The book’s structure reflects this blended approach, too. Each hard-hitting factual essay arrives at just the right moment, creating a strong narrative with a satiating intellectual and emotional pull. City by City opens with Jordan Kisner’s exploration of her hometown of San Diego, in which she employs a personal writing style to depict the stark economic extremes that exist in this “famously mild” city. And this idea of extremes—from the destitute to the wildly rich, from starkly white to completely black neighborhoods—haunts every page. So that by the time we arrive in Syracuse for the final essay, it reads as a conclusion to a larger story. In fact in many ways, it is the most American story of them all, telling the tale of a massive mall, a “kingdom of conspicuous consumerism” as the writer, Steve Featherstone, puts it. At the height of its planning, mall developer Bob Congel, the mastermind of Destiny USA (the mall’s unironic name) anticipated creating a “hundred-million-square-foot Frankenmall that would cost $20 billion to build,” as Featherstone describes it. While these grand plans collapsed in the wake of the 2008 financial collapse, Destiny USA was built, if only as a “mere shadow” of what Syracusans were promised. And it is difficult not to see the irony in that.

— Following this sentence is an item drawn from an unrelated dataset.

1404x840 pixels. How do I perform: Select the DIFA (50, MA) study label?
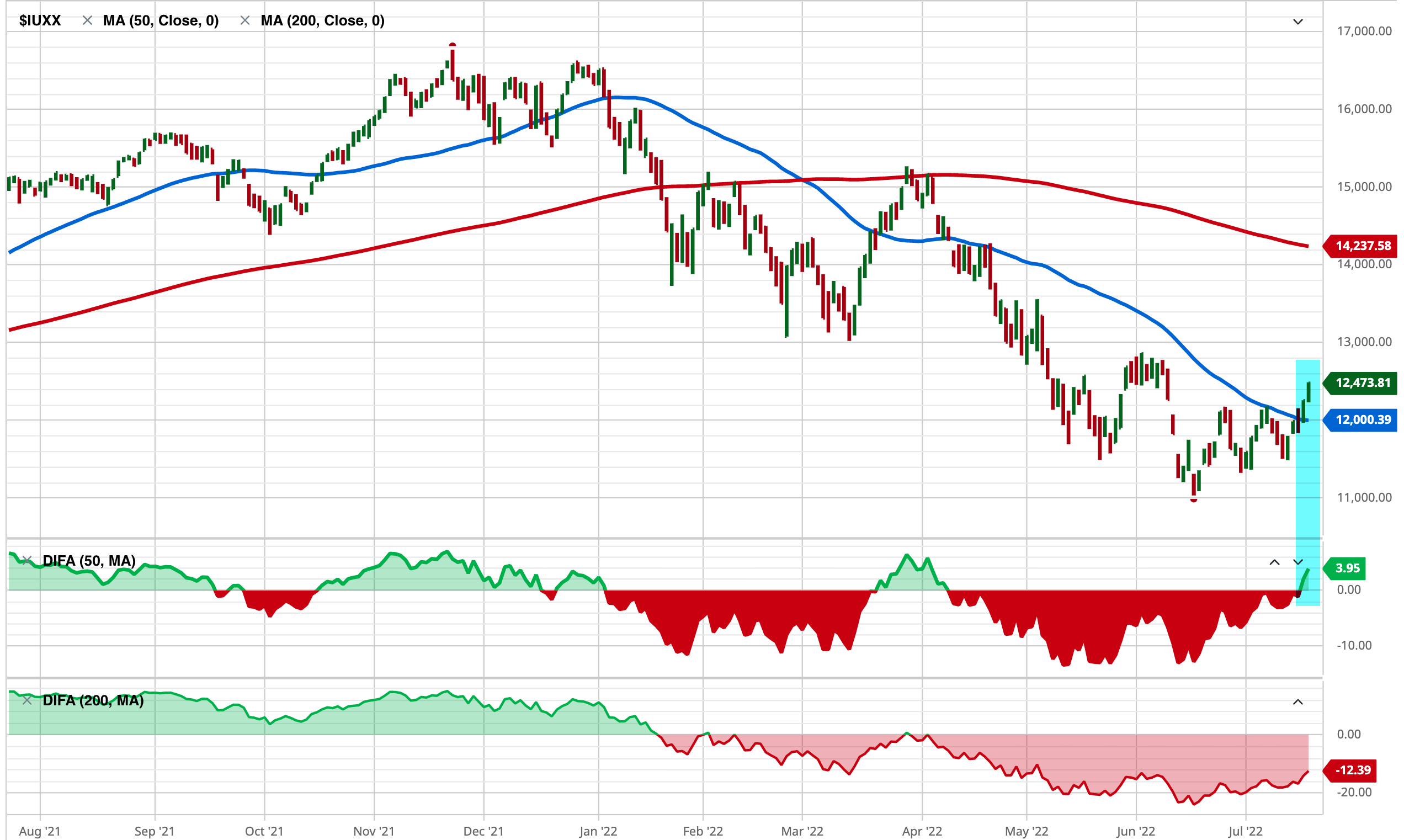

There is a paradox at work throughout the book that seems to be intentional. The editors have created a collection that portrays the nation’s diversity and expanse, yet at the same time each essay reiterates the point that capitalism, first and foremost, has contributed and still contributes to the development and subsequent collapse of America’s cities and towns. As writer Ben Merriman writes in his essay, “Lessons of the Arkansas,” individuals are at the whim of the system and this demands a cutthroat mindset: “Get yours or get out.” He’s talking about the American West, but this might as well be our country’s catchphrase.
While most of the essays illustrate a nationwide mindset addicted to a capitalist agenda—what Simone Landon recognizes in her essay “Saving Detroit” as “clearly a broken civic infrastructure”—Gar Alperovitz has some ideas about a kind of solution. Cleveland, a city that capitalism left behind long ago, for example, has begun to see a rise in “worker-owned and multi-stakeholder firms,” Alperovitz says, where the employees spread the profits amongst themselves. These firms provide services, like laundry, for what Alperovitz terms “anchor companies,” hospitals and universities, organizations that can’t leave a city due to an economic downturn. And so, there is at least some semblance of forward momentum, some signs pointing us toward a way out, which provides a salve after so many depressing pages. Of course, as Ben Merriman puts it, “There is no easy solution,” but at least City by City participates in the conversation.